# PROBLEM DETAILS
Swap "icon" for "symbol" throughout the entries below and write them out again, leaving everything else unchanged.

Items from a data source:
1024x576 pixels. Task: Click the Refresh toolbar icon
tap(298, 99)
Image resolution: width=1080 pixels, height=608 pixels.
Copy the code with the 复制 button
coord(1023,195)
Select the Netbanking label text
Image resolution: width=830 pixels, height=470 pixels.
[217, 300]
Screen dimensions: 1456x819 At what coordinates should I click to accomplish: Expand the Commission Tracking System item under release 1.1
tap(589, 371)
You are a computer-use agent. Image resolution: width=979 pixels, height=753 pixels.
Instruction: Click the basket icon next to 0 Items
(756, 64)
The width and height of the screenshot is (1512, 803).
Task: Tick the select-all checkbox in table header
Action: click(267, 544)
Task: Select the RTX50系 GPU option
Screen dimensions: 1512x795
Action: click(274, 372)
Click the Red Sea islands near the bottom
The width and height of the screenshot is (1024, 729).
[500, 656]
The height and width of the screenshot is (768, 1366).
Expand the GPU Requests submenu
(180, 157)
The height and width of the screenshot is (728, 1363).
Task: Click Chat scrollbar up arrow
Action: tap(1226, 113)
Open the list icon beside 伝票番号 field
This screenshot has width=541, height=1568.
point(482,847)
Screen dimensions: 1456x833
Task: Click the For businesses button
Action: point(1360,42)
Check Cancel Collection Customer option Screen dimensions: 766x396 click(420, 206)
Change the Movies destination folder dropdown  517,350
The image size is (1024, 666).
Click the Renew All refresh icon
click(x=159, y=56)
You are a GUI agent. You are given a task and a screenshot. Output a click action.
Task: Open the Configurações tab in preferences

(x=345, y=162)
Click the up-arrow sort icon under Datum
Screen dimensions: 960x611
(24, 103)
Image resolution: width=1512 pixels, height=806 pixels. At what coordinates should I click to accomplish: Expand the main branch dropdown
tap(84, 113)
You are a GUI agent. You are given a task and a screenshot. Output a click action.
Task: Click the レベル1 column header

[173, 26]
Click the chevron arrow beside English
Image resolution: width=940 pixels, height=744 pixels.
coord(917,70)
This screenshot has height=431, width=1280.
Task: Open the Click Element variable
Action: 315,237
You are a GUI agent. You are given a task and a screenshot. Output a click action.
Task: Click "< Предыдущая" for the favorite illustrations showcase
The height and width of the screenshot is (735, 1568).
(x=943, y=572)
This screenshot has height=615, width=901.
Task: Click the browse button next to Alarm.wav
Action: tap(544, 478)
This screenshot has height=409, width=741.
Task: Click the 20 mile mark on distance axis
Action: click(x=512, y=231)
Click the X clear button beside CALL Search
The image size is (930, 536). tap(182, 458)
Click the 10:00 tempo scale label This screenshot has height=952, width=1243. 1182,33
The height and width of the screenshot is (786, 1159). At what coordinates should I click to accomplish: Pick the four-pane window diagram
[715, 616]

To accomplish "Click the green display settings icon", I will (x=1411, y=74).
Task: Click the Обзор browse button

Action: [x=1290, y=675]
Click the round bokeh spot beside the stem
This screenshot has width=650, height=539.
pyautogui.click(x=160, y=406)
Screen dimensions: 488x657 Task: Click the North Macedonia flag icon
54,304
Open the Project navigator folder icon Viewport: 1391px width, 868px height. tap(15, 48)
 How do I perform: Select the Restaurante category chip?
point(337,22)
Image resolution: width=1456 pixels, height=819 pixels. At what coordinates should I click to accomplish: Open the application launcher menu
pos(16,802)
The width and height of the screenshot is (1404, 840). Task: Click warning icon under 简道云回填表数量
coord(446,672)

# EXERCISE RESULT
1024x576 pixels. Task: Click the Refresh toolbar symbol
tap(298, 99)
Image resolution: width=1080 pixels, height=608 pixels.
Copy the code with the 复制 button
coord(1023,195)
Select the Netbanking label text
Image resolution: width=830 pixels, height=470 pixels.
[217, 300]
Screen dimensions: 1456x819 At what coordinates should I click to accomplish: Expand the Commission Tracking System item under release 1.1
tap(589, 371)
You are a computer-use agent. Image resolution: width=979 pixels, height=753 pixels.
Instruction: Click the basket symbol next to 0 Items
(756, 64)
The width and height of the screenshot is (1512, 803).
Task: Tick the select-all checkbox in table header
Action: click(267, 544)
Task: Select the RTX50系 GPU option
Screen dimensions: 1512x795
Action: click(274, 372)
Click the Red Sea islands near the bottom
The width and height of the screenshot is (1024, 729).
[500, 656]
The height and width of the screenshot is (768, 1366).
Expand the GPU Requests submenu
(180, 157)
The height and width of the screenshot is (728, 1363).
Task: Click Chat scrollbar up arrow
Action: tap(1226, 113)
Open the list symbol beside 伝票番号 field
This screenshot has width=541, height=1568.
point(482,847)
Screen dimensions: 1456x833
Task: Click the For businesses button
Action: point(1360,42)
Check Cancel Collection Customer option Screen dimensions: 766x396 click(420, 206)
Change the Movies destination folder dropdown  517,350
The image size is (1024, 666).
Click the Renew All refresh symbol
click(x=159, y=56)
You are a GUI agent. You are given a task and a screenshot. Output a click action.
Task: Open the Configurações tab in preferences

(x=345, y=162)
Click the up-arrow sort symbol under Datum
Screen dimensions: 960x611
(24, 103)
Image resolution: width=1512 pixels, height=806 pixels. At what coordinates should I click to accomplish: Expand the main branch dropdown
tap(84, 113)
You are a GUI agent. You are given a task and a screenshot. Output a click action.
Task: Click the レベル1 column header

[173, 26]
Click the chevron arrow beside English
Image resolution: width=940 pixels, height=744 pixels.
coord(917,70)
This screenshot has height=431, width=1280.
Task: Open the Click Element variable
Action: 315,237
You are a GUI agent. You are given a task and a screenshot. Output a click action.
Task: Click "< Предыдущая" for the favorite illustrations showcase
The height and width of the screenshot is (735, 1568).
(x=943, y=572)
This screenshot has height=615, width=901.
Task: Click the browse button next to Alarm.wav
Action: tap(544, 478)
This screenshot has height=409, width=741.
Task: Click the 20 mile mark on distance axis
Action: click(x=512, y=231)
Click the X clear button beside CALL Search
The image size is (930, 536). tap(182, 458)
Click the 10:00 tempo scale label This screenshot has height=952, width=1243. 1182,33
The height and width of the screenshot is (786, 1159). At what coordinates should I click to accomplish: Pick the four-pane window diagram
[715, 616]

To accomplish "Click the green display settings symbol", I will (x=1411, y=74).
Task: Click the Обзор browse button

Action: [x=1290, y=675]
Click the round bokeh spot beside the stem
This screenshot has width=650, height=539.
pyautogui.click(x=160, y=406)
Screen dimensions: 488x657 Task: Click the North Macedonia flag symbol
54,304
Open the Project navigator folder symbol Viewport: 1391px width, 868px height. tap(15, 48)
 How do I perform: Select the Restaurante category chip?
point(337,22)
Image resolution: width=1456 pixels, height=819 pixels. At what coordinates should I click to accomplish: Open the application launcher menu
pos(16,802)
The width and height of the screenshot is (1404, 840). Task: Click warning symbol under 简道云回填表数量
coord(446,672)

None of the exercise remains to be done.